National Geographic's most influential photo of the decade

Photographer: Steve Winter

Photographer Steve Winter heard early on from a National Park Service staffer that a mountain lion had somehow crossed two of america's busiest highways and settled somewhere in Griffith Park in Los Angeles.

Winter installed a discreet motion-sensing camera in a location in the park that could be viewed remotely. More than a year later, the cougar, named "P22," triggered the camera in front of the famous Hollywood sign. "This sparked a campaign to protect Southern California's last cougar and other wildlife," Winter said. Los Angeles celebrates "P22" every year.

National Geographic's most influential photo of the decade

Photographer: Wayne Lawrence

In January 2016, photographer Wayne Lawrence documented residents' efforts to find clean water, showing that water in Flint city has contained dangerous levels of lead and other contaminants for years, according to a January 2016 survey report in Flint, Michigan.

At a fire station, Antonio, 13, and his two 12-year-old sisters are carrying a daily supply of temporarily free bottled water, the only safe drinking water that can now be drunk, cooked and bathed for the homeschooled family.

National Geographic's most influential photo of the decade

Photographer: Robin Hammond

New Zealand photographer Robin Hammond, born in Kansas City, Missouri, has earned recognition for his photographs of LGBTQ people around the world.
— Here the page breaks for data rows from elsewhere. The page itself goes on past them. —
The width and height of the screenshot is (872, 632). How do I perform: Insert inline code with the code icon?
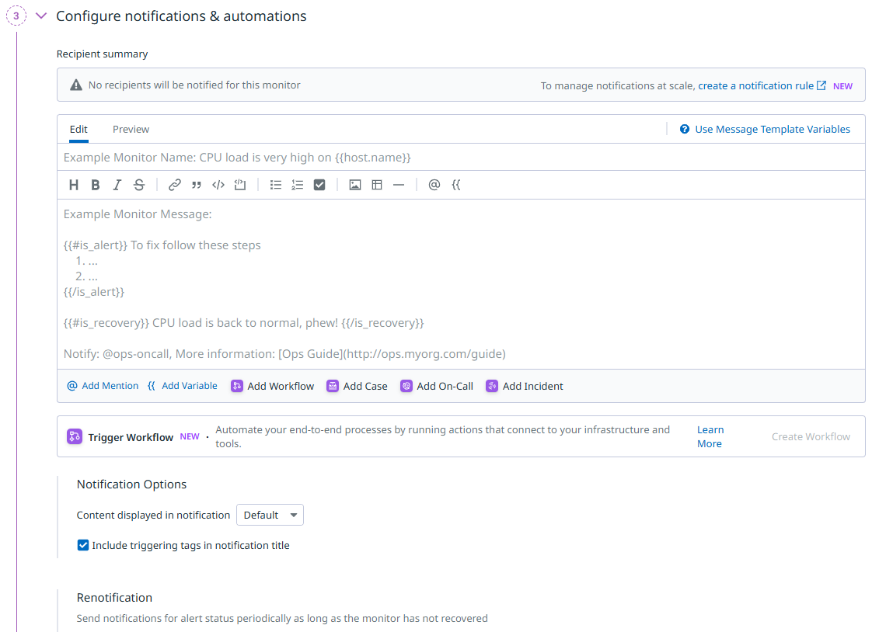(218, 185)
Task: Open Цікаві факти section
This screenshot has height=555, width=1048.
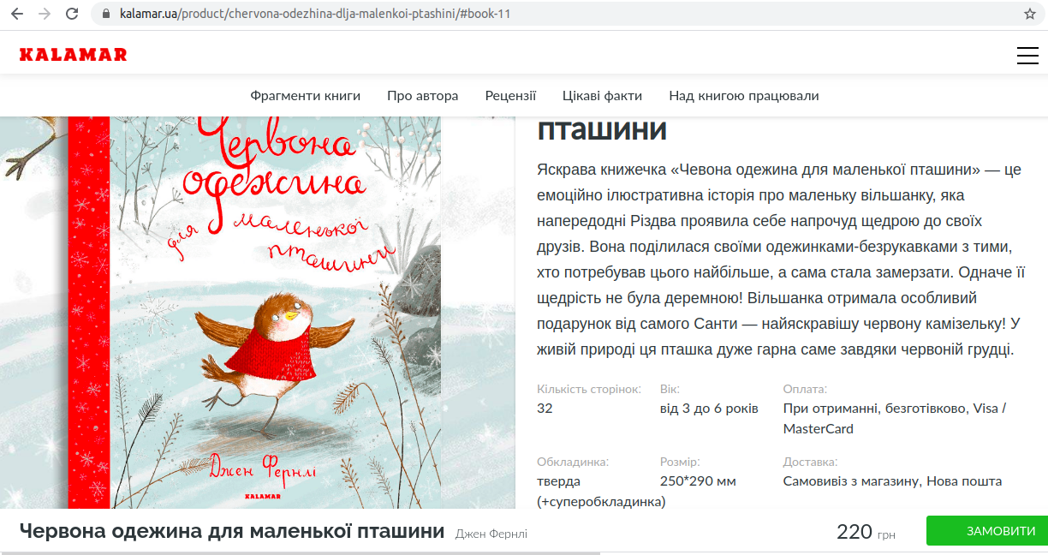Action: [602, 96]
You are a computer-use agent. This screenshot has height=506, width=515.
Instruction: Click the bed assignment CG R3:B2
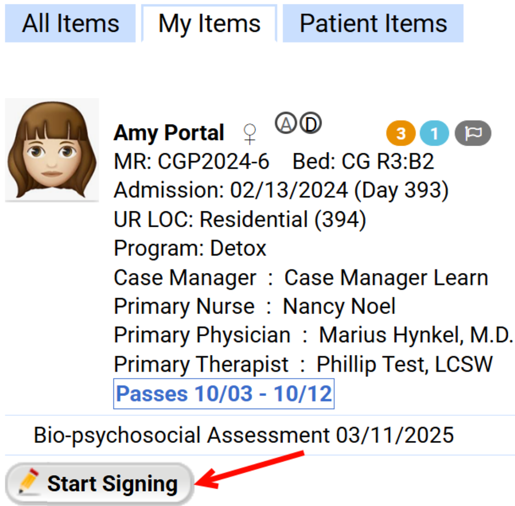[x=386, y=162]
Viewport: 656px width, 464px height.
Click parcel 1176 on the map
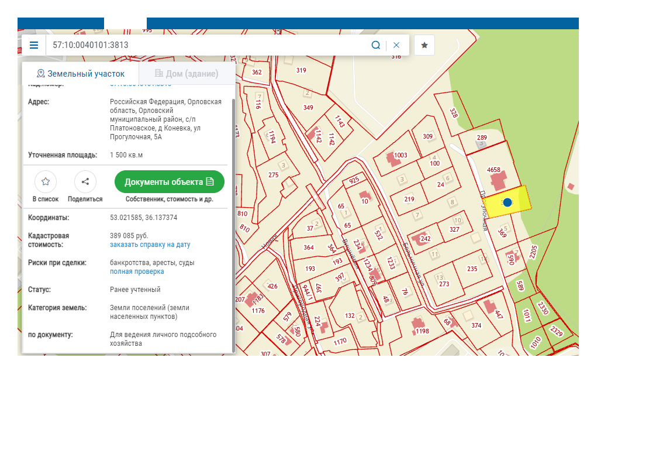click(x=258, y=311)
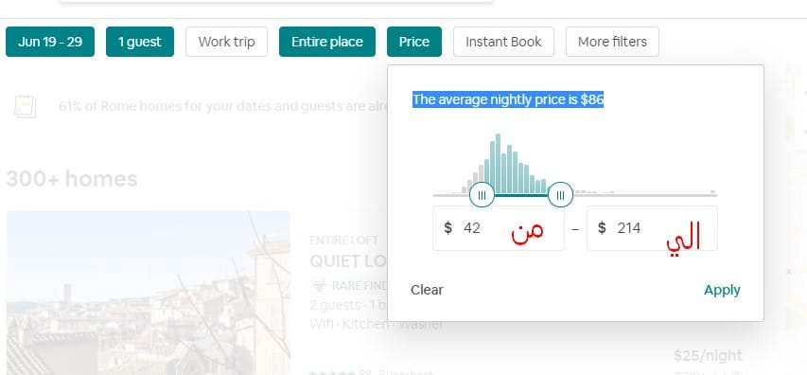Click the minimum price slider handle

click(482, 195)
He met Avery Jackson during a Mission to Shoot Gender Revolution in the January 2017 issue of National Geographic.

Hammond was filming 9-year-olds in 8 countries. The nine-year-old made a special impression: Avery spent the first four years of her childhood, but with the support of her family living in Kansas City, Missouri, she began living as a transgender girl in 2012.
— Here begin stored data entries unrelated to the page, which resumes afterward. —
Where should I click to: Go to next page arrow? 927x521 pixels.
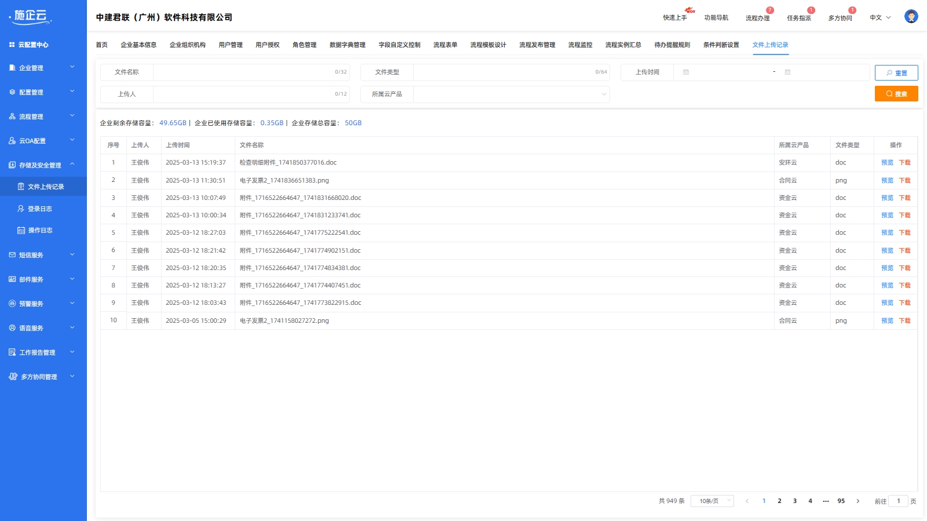pos(858,501)
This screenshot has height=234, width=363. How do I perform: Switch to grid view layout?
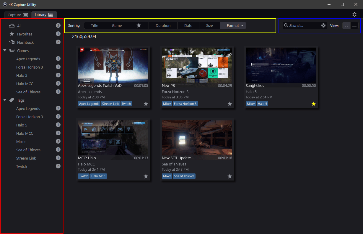pyautogui.click(x=346, y=26)
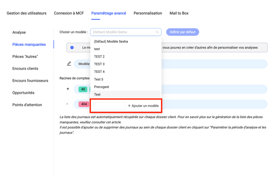
Task: Open "Encours clients" in the sidebar
Action: point(25,69)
National Geographic's most influential photo of the decade

Photographer: Jimmy Chin

"Captain's Peak" is a very representative vertical rock wall in Yosemite National Park in the United States, about 910 meters high, is one of the world's famous climbing resorts, in June 2017, photographer Jimmy Chin as a member of the National Geographic documentary "Free Solo" film team, photographed his friend American rock climbing master Alex (Alex Honnold) as he climbs with his bare hands at 2,500 feet (762 m) of Captain's Peak.

National Geographic's most influential photo of the decade

Photographer: Lynn Johnson

"It makes us question who we are." Photographer Lynn Johnson always remembers the moment when the paramedics and herself huddled in front of an operating table with an entire human face. That living face, cut from the organ donor, has not yet been transplanted to the next recipient.

Photographers Lynn Johnson and Maggie Steber documented the entire "face-changing journey" of the girl Katie, the youngest face transplant patient in the United States, who chose to transplant an entire face after suffering severe facial damage due to a suicide attempt at the age of 18, and the operation lasted 31 hours and was very successful.

National Geographic's most influential photo of the decade

Photographer: Evgenia Arbugaeva

Make beautiful shawls with curtains, and make crowns from cartons. Christina Cudi, an eight-year-old girl who returned home from a state boarding school for her summer vacation, dressed herself as a "tundra princess." She was born into a Nenets family that domesticated reindeer in the northernmost part of Siberia, who for hundreds of years carried reindeer on an 800-mile journey each year across the Yamal Peninsula, but are now threatened by a warming climate and the development of natural gas fields advancing into pastoral areas.

National Geographic's most influential photo of the decade

In Aurora, Colorado, National Geographic photographer Lynn Johnson and photographer Kurt Mutchler followed volunteer Susan Potter's story for 15 years.

The woman said she wanted to be frozen after death so that her body could be sliced and used to build a research database. Porter volunteered for the University of Colorado's Visual Humanity Project at the age of 72, and she lived to be 87. Johnson and writer Cathy Newman documented Potter's death and how she froze and cut her body into 27,000 pieces.